Due to the ability of the test substance to reduce MTT directly, a KC was applied in parallel.

However, the result of the KC did not indicate an increased MTT reduction (difference to KC of NC is not greater than 0.1; Thus the KC was not used for viability calculation.

The value for inter-tissue variability of the test substance for the exposure period of 1 hour is about 0.33 and therefore marginally out of the acceptance range. Since all other quality criteria of the test were met and the viability values of both tissues are well above the cut off for skin corrosion, this deviation is not considered to adversely affect the result of this study.

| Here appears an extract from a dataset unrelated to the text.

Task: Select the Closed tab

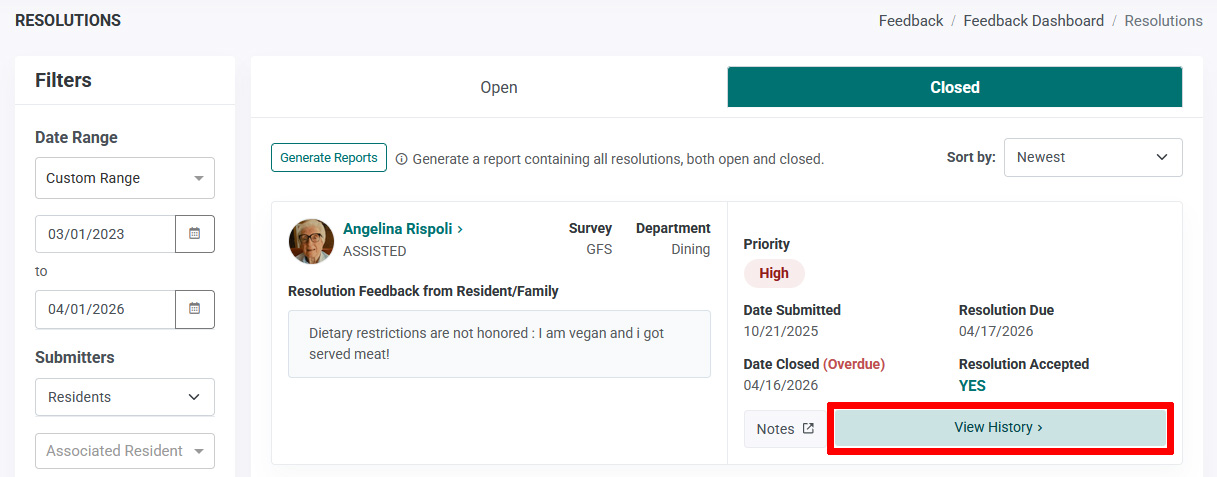Action: (955, 87)
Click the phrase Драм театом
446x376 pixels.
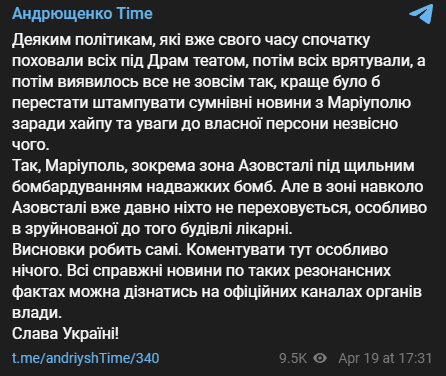tap(197, 61)
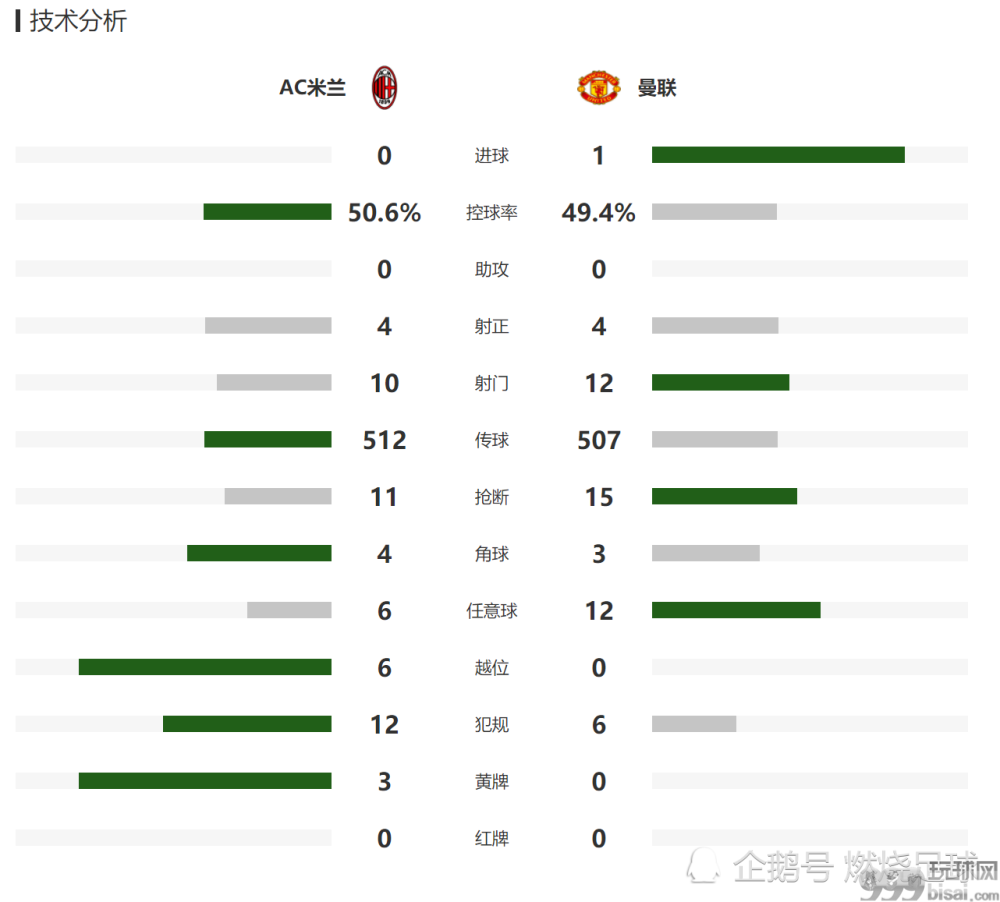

Applicant's summary and conclusion

Interpretation of results:

irritating

Remarks:

Migrated information

Conclusions:

Based on the observed results and it was concluded, that 5-methyl-3-vinyl-oxazolidin-2-on shows a skin irritation potential in the EpiDerm™ skin
corrosion/irritation test under the test conditions chosen.

Executive summary:

The EpiDerm™ skin corrosion/irritation test showed the following results:

The test substance is able to reduce MTT directly. However, this ability of direct MTT reduction did not impair the study result as demonstrated by the concurrently performed exposure of control tissues inactivated by freezing (performed with corrosion test, only).

Corrosion test:

The mean viability of the test-substance treated tissues determined after an exposure period of 3 minutes was 86%, and it was 30% after an exposure period of 1 hour.

Irritation test:

The mean viability of the test-substance treated tissues determined after an exposure period of 1 hour with about 42 hours post-incubation was 21%.